Réponse. Les villes ou communautés n’ont jamais rien reçu pour le milicien qui leur est demandé ; non seulement elles le donnent gratis, mais elles le fournissent de tout à leurs frais, à l’exception de l’habit qui est donné par le roi. On a donc par cet usage été déterminé à proposer que les deux sols de subsistance fussent payés par la communauté pour laquelle l’enfant est destiné à servir. Il est vrai dans le fait que cette imposition pourroit être à charge à une communauté ; & il est constant d’ailleurs qu’elle ne seroit point égale, car l’exécution du projet peut, par un effet du hasard, conduire plusieurs soldats dans le village où ils sont nés, & n’en ramener aucun dans un autre.

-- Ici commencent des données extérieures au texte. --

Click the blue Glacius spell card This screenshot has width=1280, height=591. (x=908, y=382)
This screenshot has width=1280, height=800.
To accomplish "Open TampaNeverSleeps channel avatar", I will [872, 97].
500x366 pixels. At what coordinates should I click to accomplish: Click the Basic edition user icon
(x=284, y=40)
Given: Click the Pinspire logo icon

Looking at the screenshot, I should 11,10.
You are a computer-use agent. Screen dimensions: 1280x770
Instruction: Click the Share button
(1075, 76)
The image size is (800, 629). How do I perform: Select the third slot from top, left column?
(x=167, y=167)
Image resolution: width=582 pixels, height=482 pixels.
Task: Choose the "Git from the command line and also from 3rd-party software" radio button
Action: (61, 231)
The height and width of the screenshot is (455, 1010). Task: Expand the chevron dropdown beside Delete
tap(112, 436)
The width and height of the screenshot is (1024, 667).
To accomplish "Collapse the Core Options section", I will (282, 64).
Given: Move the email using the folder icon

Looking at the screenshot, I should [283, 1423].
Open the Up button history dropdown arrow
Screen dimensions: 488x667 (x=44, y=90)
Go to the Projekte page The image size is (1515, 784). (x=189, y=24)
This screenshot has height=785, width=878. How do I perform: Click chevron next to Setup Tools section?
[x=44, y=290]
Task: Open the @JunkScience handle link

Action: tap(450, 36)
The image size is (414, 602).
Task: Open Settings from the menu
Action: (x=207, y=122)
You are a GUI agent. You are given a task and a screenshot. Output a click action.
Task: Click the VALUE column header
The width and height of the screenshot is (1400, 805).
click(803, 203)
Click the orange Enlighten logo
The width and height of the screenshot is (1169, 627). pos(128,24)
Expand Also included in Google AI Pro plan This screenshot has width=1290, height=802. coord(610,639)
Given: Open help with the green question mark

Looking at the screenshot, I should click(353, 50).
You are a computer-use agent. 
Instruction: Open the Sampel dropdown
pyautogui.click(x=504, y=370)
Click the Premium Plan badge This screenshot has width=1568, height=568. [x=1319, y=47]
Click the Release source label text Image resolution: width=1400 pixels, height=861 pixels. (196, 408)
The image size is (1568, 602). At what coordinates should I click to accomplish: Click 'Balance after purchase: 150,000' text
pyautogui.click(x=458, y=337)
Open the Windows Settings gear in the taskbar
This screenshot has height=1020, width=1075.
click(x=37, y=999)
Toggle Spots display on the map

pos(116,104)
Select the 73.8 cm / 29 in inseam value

On parera à l’inconvénient en chargeant la province de pourvoir à cette dépense, qu’elle imposera sur elle-même : les collecteurs des deniers royaux dans chaque lieu, en feront l’avance par mois au soldat, & il leur en sera tenu compte à chaque quartier par le receveur des tailles : c’est la forme la plus simple.

Si le roi se chargeoit de cette dépense, les particuliers contribuables en seroient-ils pour cela déchargés ? Quand les besoins relatifs à l’objet militaire augmentent, l’extraordinaire des guerres demande de plus gros fonds au trésor royal ; ils y sont portés par les receveurs généraux des finances qui les reçoivent des receveurs des tailles, auxquels ils ont été faits par les collecteurs qui les ont perçus en augmentation sur chaque habitant de la communauté ; on n’a donc proposé que d’abreger la forme. Article de M. Collot, commissaire des guerres.